Thai Beef Salad

(Larb Nua)

 

 

This is intended to be rather spicy; so know your speed and build up from there (I remember a party at a restaurant where everyone thought this was a bit spicy, so a friend and I ate their portions, too; it solidified my love of the dish).

This can easily be made with ground chicken (larb gai), for a lighter fare, but try ground, or thinly sliced sirloin for a traditional version. Just make sure to use a very lean meat, remember, it is a salad.

 

 

1 # ground lean beef, or chicken

1/4 c fresh lime juice (for chicken use 3 T)

1/2 sm. red onion, thinly sliced

2 T fish sauce

1 t sugar

1 t oil, peanut or vegetable

2 scallions, thinly sliced

2 T cilantro leaves, chopped

5 fresh jalapenos, seeded, deveined,

and thinly sliced (or 1/2 t cayenne powder)

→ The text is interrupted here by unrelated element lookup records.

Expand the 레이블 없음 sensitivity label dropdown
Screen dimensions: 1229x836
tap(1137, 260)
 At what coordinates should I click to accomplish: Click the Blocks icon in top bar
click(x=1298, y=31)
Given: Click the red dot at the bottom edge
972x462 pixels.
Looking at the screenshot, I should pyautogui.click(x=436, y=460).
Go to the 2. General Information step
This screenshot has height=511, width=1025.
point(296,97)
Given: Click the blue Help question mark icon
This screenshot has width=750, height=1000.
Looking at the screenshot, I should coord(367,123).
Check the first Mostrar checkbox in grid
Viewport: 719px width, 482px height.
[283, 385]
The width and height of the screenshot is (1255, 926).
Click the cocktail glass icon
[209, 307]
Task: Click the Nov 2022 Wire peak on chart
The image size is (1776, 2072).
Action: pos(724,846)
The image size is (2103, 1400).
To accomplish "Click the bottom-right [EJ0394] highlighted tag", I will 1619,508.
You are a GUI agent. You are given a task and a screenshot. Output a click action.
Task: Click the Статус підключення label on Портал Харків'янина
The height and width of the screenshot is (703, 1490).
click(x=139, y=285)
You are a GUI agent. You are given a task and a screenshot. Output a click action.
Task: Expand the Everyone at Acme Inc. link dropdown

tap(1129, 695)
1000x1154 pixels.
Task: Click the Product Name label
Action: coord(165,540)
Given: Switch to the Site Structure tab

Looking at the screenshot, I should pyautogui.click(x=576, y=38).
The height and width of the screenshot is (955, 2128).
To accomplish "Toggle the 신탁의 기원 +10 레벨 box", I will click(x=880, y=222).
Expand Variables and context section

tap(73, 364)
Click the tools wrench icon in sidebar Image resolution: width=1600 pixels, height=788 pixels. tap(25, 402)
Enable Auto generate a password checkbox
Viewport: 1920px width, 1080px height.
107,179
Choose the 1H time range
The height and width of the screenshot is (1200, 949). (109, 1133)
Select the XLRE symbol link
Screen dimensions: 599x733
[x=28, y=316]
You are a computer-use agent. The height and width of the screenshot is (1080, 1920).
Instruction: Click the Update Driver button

2 T roasted rice powder, or substitute crushed

Grape Nuts (optional)

15-20 fresh mint leaves, coarsely chopped

lettuce leaves

 

 

Combine ground beef with, lime juice, red onion, fish sauce, and sugar.

Heat a wok on high, add the beef mixture, and cook until beef changes color, about 5 minutes. Remove from heat, and put in a mixing bowl. Add scallions, cilantro, jalapenos, rice powder, and mint; stir well.

Cool, and serve on a plate of lettuce leaves.